Agile Framework Active Campaign

Then it sends a series of emails to get them interested in the webinar, and to motivate them to sign up. If they sign up, they instantly hit the “Goal” towards the end of the webinar, and the automation ends. If they do not register, they get contributed to an automation promoting a rebroadcast of the webinar. Agile Framework Active Campaign.

This enables me to customize my messaging, in other automations, based upon the contact’s engagement with the webinar. Here’s the WebinarJam combination panel: I can include tags based upon whether the contact registered, attended, missed, or based upon the length of time they remained in the webinar. These tags can then trigger automations within ActiveCampaign.

It costs me cash, and it makes it most likely that my emails go to spam or Gmail’s promos tab. Individuals who do not open my emails make it harder for other emails to get to individuals who truly want them! The “Pro” plan of ActiveCampaign has lead scoring developed in.

Agile Framework Active Campaign

Here’s an automation I received from ActiveCampaign’s library of automations, which I use to inform which contacts aren’t engaging with my emails. When a contact subscribes, this automation adds a “0 days” tag. As time passes, it adds brand-new tags for 7 days, 1 month, 60 days, etc Each time they open an e-mail, a separate automation eliminates them from this automation, gets rid of all of those tags, and begins this automation over again.

This automation can be overwhelming initially, and this is among those cases where I want ActiveCampaign had a more out-of-the-box service. But, since you can do anything with ActiveCampaign, sometimes you need to build things from scratch. ActiveCampaign has an option to delete non-active subscribers, which I do not recommend.

Some subscribers do not have actually tracking switched on, so their opens aren’t tape-recorded. Others still wish to be subscribed however have been hectic. Here’s my reactivation series: I send one e-mail asking if they still wish to be subscribed, and briefly explaining why I keep my email list tidy. In one week, I send them another e-mail (if they currently clicked the confirmation link in the previous email, they have actually already been eliminated from the automation using a separate automation) – Agile Framework Active Campaign.
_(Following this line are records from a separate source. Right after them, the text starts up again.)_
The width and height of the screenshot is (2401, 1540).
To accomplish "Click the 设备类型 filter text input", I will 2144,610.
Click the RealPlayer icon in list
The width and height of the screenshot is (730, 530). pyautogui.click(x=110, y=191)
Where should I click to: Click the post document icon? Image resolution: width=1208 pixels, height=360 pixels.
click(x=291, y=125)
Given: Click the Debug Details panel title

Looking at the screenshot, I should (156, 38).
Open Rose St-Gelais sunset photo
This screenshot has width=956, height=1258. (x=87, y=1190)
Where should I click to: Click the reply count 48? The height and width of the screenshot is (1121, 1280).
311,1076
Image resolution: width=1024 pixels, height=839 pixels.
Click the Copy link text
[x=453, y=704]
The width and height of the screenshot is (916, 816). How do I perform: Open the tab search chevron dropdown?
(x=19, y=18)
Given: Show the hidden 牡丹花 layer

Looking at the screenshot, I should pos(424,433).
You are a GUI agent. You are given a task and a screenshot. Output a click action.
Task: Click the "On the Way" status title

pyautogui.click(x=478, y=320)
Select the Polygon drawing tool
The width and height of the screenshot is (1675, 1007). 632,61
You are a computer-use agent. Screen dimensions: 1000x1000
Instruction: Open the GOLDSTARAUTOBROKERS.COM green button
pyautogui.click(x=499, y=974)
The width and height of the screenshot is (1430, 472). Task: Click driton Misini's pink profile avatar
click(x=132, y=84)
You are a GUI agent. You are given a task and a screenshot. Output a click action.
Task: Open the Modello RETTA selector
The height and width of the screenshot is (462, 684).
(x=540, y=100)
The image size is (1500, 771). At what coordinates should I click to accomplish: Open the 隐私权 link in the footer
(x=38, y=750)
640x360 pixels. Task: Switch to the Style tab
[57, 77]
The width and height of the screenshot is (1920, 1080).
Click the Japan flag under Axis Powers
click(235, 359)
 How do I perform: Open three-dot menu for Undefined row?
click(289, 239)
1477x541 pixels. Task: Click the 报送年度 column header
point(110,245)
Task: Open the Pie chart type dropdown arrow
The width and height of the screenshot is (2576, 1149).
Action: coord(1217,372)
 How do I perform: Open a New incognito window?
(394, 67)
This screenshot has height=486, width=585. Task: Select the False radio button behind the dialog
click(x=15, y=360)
Agile Framework Active Campaign

Agile Framework Active CampaignAgile Framework Active Campaign

The automation then unsubscribes them. My emails also have a link to a kind where they can enter their e-mail address to let me understand that they do not have tracking made it possible for. This kind includes a tag that I utilize to filter those contacts out. Agile Framework Active Campaign. I utilized to add this tag when they clicked on a link, however when individuals don’t have tracking on, it makes those links not work so reliably! I only send out an easy “do you still want my emails?” confirmation.